### [YOUR INSTRUCTIONS]
In the records, take the lines starting with the line containing "Given: Click the magnifier" and going on through the line containing "Looking at the screenshot, I should (x=1330, y=28).". Write them out again with "notification bell" swapped for "message bell", leaving everything else the same.

### [MATERIAL SHOWN]
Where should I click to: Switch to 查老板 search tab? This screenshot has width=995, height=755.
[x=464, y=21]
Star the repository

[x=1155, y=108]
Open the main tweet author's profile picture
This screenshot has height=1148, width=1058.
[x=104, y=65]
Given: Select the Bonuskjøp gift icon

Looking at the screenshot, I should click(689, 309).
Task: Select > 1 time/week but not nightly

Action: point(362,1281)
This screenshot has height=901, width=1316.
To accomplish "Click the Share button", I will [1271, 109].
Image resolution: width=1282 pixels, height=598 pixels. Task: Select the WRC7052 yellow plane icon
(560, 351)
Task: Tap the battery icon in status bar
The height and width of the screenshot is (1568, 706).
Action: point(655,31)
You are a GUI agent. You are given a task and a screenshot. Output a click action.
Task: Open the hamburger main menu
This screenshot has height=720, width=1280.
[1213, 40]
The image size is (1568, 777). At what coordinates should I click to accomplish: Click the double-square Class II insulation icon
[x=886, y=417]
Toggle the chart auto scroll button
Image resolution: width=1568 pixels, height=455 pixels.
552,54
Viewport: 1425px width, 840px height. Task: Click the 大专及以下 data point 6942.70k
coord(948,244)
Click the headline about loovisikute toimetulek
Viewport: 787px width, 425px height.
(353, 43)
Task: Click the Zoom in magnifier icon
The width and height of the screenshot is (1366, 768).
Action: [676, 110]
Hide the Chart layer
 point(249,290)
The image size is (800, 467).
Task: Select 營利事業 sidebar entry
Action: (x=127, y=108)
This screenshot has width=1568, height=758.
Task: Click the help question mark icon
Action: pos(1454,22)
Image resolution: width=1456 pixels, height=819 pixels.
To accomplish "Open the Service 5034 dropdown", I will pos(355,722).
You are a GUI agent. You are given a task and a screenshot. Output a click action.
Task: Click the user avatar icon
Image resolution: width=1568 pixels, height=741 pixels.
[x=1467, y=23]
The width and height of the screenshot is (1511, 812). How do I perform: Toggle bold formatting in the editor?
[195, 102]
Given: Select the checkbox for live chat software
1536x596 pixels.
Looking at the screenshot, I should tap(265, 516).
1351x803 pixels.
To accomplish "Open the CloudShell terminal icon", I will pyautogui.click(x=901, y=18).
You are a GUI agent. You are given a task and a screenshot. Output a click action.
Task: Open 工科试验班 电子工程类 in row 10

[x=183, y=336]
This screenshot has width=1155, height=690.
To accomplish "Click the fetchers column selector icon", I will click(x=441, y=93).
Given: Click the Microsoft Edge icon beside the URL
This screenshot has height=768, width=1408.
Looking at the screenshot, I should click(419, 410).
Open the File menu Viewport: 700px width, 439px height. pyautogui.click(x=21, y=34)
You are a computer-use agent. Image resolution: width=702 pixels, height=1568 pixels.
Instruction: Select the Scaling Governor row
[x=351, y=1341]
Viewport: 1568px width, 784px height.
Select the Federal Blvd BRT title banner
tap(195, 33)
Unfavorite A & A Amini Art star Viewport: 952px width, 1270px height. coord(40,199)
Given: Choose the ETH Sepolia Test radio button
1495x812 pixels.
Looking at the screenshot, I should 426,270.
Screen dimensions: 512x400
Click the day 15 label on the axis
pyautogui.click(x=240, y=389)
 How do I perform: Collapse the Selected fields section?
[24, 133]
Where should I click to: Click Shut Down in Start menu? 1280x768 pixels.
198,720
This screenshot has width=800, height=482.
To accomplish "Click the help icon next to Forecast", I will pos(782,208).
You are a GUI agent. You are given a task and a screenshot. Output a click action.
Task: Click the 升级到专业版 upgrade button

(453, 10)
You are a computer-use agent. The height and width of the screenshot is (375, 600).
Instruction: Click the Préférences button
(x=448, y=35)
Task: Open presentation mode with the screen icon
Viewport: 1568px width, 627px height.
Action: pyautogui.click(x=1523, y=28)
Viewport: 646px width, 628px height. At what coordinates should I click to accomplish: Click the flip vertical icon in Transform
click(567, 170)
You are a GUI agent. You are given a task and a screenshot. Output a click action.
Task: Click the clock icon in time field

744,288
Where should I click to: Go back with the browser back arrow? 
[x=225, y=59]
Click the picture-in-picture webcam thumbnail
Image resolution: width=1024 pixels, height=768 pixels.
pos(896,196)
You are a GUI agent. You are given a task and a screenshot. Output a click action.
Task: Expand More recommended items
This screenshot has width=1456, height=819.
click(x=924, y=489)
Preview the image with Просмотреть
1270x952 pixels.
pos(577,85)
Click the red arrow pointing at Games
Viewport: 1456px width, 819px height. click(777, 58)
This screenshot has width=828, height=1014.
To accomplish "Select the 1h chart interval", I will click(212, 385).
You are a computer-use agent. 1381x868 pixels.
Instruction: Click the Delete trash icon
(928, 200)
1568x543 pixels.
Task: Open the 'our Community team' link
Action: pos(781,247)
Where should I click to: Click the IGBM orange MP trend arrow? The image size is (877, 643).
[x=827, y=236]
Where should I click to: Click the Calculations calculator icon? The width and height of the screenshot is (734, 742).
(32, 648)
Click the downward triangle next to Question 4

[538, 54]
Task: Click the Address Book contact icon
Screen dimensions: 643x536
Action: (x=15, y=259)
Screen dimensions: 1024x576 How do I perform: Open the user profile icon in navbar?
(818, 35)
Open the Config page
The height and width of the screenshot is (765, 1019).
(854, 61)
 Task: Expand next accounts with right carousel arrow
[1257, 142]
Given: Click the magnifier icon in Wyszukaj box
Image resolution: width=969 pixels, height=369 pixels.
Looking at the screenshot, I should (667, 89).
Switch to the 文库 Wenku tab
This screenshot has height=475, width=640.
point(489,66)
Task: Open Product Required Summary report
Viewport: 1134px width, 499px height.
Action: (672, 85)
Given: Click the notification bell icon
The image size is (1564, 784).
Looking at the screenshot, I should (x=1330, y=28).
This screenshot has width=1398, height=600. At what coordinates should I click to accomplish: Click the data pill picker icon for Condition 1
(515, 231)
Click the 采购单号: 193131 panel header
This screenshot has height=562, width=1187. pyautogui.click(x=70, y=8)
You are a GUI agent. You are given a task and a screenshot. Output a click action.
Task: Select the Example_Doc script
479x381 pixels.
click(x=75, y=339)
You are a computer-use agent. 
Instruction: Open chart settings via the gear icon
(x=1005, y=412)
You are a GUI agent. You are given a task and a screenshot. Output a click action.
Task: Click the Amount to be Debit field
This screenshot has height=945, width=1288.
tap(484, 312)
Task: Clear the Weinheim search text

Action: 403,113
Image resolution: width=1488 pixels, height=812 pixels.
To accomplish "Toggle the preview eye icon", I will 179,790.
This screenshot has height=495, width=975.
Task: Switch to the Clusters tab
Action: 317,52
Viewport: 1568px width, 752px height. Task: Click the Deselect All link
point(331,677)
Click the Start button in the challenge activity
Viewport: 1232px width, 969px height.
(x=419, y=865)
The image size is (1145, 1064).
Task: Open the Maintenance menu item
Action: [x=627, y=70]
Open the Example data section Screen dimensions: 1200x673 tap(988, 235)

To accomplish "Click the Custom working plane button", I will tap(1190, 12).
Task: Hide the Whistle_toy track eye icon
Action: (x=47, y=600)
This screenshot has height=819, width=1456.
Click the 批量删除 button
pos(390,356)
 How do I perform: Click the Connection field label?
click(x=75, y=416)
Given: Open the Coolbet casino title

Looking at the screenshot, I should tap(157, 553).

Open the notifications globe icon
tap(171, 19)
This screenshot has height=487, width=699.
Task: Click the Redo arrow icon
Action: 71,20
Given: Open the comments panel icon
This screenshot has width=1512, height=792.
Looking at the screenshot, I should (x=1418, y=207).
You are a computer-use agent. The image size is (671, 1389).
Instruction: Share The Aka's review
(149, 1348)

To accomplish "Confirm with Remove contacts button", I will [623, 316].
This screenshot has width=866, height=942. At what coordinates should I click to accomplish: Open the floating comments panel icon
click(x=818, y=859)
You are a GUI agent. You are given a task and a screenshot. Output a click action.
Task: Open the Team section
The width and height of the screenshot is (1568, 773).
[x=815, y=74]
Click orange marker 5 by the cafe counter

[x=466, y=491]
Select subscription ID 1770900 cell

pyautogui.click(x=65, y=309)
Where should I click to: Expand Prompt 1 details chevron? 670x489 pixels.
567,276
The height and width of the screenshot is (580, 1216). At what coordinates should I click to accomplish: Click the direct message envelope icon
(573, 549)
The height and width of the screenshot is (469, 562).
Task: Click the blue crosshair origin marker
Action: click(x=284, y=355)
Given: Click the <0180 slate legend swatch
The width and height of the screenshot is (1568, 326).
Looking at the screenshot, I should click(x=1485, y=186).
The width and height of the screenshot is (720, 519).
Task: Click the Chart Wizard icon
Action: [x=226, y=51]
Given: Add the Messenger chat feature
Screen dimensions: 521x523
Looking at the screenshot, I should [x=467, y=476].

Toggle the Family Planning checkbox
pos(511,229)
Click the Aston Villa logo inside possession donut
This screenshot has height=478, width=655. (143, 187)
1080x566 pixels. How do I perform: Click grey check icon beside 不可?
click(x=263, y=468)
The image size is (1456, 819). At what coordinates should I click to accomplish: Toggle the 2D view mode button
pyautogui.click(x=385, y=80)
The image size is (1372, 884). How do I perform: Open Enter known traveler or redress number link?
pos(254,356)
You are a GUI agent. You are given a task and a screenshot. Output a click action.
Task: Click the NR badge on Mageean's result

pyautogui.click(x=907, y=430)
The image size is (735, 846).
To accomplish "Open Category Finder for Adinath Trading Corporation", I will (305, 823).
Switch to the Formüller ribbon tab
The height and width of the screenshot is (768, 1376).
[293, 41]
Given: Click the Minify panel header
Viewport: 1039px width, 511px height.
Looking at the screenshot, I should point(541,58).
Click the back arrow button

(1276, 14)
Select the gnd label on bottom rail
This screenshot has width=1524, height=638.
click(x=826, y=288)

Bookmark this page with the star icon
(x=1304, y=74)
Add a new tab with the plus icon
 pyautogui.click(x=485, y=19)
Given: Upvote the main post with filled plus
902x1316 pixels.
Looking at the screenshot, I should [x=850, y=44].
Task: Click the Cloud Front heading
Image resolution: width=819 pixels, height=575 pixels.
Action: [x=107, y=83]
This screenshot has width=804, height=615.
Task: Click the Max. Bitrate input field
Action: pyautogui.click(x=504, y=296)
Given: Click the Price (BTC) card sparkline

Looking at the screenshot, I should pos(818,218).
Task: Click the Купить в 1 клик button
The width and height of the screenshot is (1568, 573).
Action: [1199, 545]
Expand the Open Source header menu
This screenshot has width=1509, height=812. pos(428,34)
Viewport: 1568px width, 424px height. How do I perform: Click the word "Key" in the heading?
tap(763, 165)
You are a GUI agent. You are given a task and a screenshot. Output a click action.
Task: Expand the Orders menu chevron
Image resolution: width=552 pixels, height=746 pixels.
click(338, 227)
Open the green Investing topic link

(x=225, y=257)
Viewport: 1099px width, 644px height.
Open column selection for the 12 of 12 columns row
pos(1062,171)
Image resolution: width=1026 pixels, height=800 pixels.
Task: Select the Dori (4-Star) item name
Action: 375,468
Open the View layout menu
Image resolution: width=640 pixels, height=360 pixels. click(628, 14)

### [SOLUTION]
Given: Click the magnifier icon in Wyszukaj box
Image resolution: width=969 pixels, height=369 pixels.
Looking at the screenshot, I should (667, 89).
Switch to the 文库 Wenku tab
This screenshot has height=475, width=640.
point(489,66)
Task: Open Product Required Summary report
Viewport: 1134px width, 499px height.
Action: (672, 85)
Given: Click the message bell icon
The image size is (1564, 784).
Looking at the screenshot, I should (x=1330, y=28).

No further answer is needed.